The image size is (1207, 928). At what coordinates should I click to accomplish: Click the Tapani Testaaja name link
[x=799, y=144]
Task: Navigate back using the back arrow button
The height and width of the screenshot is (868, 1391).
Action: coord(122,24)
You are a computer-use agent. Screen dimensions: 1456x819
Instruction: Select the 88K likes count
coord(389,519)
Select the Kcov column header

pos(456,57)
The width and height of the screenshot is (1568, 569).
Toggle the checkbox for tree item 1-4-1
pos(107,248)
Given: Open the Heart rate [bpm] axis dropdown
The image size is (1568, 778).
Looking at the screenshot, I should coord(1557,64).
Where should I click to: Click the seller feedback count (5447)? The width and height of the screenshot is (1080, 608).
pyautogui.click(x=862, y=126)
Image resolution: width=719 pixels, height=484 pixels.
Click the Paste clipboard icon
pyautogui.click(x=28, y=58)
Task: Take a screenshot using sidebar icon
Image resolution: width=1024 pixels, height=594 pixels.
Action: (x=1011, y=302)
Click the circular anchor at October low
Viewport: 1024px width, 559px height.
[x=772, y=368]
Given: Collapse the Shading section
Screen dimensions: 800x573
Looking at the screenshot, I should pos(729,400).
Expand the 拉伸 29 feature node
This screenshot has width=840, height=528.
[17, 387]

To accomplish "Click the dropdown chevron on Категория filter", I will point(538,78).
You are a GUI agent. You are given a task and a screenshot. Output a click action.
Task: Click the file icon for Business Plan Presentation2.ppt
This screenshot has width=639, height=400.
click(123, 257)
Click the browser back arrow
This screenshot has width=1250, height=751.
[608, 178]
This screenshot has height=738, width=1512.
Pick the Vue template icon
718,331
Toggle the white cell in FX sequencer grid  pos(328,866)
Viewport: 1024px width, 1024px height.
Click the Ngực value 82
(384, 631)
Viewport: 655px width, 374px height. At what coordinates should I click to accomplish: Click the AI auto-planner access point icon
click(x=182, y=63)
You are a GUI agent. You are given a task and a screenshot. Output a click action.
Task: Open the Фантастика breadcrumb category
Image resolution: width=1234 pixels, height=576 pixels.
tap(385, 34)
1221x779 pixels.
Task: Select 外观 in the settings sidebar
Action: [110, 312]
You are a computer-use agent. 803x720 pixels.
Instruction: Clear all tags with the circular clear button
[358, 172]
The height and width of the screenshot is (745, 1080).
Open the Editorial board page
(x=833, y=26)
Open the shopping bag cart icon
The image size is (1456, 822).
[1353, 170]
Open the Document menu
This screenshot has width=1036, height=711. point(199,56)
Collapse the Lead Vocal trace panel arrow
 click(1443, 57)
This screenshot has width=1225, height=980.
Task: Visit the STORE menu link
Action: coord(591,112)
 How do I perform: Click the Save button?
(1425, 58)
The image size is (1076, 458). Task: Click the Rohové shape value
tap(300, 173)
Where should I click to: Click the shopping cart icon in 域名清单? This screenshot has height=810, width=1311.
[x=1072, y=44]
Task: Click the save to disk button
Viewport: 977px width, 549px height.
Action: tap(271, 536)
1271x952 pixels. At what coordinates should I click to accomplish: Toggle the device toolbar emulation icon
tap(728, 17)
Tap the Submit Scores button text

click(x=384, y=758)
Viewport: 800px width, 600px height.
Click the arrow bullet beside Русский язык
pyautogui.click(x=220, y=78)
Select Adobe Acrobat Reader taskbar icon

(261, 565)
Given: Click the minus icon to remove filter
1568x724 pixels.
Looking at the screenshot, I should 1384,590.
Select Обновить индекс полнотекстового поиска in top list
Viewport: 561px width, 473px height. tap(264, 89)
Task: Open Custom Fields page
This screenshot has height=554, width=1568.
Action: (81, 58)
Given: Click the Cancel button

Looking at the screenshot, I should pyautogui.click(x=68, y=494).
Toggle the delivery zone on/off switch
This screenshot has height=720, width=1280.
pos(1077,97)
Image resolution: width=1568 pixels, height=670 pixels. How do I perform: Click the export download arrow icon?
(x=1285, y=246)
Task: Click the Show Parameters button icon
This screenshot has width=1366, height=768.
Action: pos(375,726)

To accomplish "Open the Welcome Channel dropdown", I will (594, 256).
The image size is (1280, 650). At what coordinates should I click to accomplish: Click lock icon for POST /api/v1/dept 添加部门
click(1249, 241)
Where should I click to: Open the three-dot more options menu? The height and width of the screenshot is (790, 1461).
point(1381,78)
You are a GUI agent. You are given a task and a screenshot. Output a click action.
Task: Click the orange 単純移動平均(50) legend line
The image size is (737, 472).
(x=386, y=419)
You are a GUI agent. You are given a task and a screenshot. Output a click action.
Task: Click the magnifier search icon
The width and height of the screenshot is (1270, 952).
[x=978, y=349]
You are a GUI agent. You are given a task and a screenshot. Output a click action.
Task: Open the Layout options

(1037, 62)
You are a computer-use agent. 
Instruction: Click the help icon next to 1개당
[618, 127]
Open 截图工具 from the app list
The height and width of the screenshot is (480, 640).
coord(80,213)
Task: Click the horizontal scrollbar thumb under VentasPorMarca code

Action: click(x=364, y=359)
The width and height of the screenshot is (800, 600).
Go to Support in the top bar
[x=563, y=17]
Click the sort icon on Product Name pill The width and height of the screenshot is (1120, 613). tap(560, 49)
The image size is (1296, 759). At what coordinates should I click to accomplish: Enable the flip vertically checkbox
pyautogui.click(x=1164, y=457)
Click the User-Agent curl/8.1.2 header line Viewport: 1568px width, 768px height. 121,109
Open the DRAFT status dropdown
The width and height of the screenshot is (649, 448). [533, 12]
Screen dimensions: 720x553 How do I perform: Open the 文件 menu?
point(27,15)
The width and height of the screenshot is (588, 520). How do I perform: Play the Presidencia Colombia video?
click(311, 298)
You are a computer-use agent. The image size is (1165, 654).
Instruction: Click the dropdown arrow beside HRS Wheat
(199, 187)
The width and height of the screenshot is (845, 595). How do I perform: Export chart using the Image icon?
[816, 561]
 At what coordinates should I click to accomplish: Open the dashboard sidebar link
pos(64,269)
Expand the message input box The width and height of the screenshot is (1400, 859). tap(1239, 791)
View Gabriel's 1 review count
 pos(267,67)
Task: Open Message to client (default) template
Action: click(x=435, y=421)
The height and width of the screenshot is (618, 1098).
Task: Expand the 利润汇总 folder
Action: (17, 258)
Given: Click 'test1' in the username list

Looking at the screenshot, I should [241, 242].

### WORK TO BE COMPLETED
Copy exactly, and only, the lines from the line containing "The width and height of the screenshot is (588, 520)." to the end of the listing, with both ends included.

### YOUR SOLUTION
The width and height of the screenshot is (588, 520). How do I perform: Play the Presidencia Colombia video?
click(311, 298)
You are a computer-use agent. The image size is (1165, 654).
Instruction: Click the dropdown arrow beside HRS Wheat
(199, 187)
The width and height of the screenshot is (845, 595). How do I perform: Export chart using the Image icon?
[816, 561]
 At what coordinates should I click to accomplish: Open the dashboard sidebar link
pos(64,269)
Expand the message input box The width and height of the screenshot is (1400, 859). tap(1239, 791)
View Gabriel's 1 review count
 pos(267,67)
Task: Open Message to client (default) template
Action: click(x=435, y=421)
The height and width of the screenshot is (618, 1098).
Task: Expand the 利润汇总 folder
Action: (17, 258)
Given: Click 'test1' in the username list

Looking at the screenshot, I should [241, 242].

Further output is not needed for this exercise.